• DESCRIPTION OF THE TASK:
In the following forum post about ingesting data into a Globus search index, retype the passage that begins at the words "# Write the" and stops after the words "ingest_data = json.loads(tmp_ingest)".

• SUPPLIED TEXT:
%%

I believe I have figured out the issue and have it working. Although I'm not sure if this is the best/most secure way to go about this.
An overview of what to get this working is:
1. I changed the APP from a UserApp to a ClientApp
2. I have the CLIENT_ID and CLIENT_SECRET set as environment variables in my endpoint and use os.environ.get() to retrieve those values
3. Make sure the CLIENT_ID being used has write permissions to the search index
4. Monitor the ingest task and return SUCCESS, FAIL, TIMEOUT depending on the situation
So now the relevant ingest portion of my compute function (which is run as part of a flow) looks like
def prettyprint_json(obj, fp=None):
if fp:
return json.dump(obj, fp, indent=2, separators=(",", ": "), ensure_ascii=False)
return json.dumps(obj, indent=2, separators=(",", ": "), ensure_ascii=False)
# Write the ingest data just for backup
with open(ingest_file, "w") as fp:
prettyprint_json(
{"ingest_type": "GMetaList", "ingest_data": {"gmeta": entries}}, fp)
# Ingest the data
tmp_ingest = prettyprint_json(
{"ingest_type": "GMetaList", "ingest_data": {"gmeta": entries}})
ingest_data = json.loads(tmp_ingest)
CLIENT_ID = os.environ.get("GLOBUS_COMPUTE_CLIENT_ID")
SECRET = os.environ.get("GLOBUS_COMPUTE_CLIENT_SECRET")
INDEX_ID = "XXXXXXXXXXXXXXXXXXXXXXXXX"
APP = globus_sdk.ClientApp("ingest-app", client_id=CLIENT_ID, client_secret=SECRET)

%%

• MATERIAL PROVIDED:
%%

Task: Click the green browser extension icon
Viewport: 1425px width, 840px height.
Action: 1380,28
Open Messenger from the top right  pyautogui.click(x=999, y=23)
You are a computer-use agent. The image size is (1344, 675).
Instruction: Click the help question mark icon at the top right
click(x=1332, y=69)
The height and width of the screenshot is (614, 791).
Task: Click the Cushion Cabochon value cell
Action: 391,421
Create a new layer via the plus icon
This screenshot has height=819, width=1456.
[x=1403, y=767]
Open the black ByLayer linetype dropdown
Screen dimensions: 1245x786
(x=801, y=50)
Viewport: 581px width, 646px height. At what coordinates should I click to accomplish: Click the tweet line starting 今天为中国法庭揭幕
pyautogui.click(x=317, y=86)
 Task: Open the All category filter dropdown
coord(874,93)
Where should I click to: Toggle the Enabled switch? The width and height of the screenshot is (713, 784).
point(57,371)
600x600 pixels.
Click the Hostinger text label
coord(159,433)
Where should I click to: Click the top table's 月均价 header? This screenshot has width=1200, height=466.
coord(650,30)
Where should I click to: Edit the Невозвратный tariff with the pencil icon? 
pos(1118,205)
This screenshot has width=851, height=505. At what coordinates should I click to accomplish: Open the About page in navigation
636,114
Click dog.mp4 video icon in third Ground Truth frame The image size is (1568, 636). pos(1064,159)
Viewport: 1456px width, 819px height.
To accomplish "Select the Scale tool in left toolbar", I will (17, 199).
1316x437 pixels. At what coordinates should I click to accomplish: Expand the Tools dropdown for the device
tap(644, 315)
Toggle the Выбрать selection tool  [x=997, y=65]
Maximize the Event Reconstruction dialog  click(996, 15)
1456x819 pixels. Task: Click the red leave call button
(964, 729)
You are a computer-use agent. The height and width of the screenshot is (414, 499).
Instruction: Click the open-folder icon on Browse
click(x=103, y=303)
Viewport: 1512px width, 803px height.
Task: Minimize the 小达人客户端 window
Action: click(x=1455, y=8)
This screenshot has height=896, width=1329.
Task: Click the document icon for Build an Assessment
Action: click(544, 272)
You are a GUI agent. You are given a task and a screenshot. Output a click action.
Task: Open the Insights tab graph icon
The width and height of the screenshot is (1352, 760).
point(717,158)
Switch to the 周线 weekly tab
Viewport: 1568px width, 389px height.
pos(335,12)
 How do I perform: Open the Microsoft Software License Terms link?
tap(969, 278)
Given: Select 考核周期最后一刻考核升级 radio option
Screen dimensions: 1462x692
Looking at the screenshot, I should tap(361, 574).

%%

• TASK ANSWER:
# Write the ingest data just for backup
with open(ingest_file, "w") as fp:
prettyprint_json(
{"ingest_type": "GMetaList", "ingest_data": {"gmeta": entries}}, fp)
# Ingest the data
tmp_ingest = prettyprint_json(
{"ingest_type": "GMetaList", "ingest_data": {"gmeta": entries}})
ingest_data = json.loads(tmp_ingest)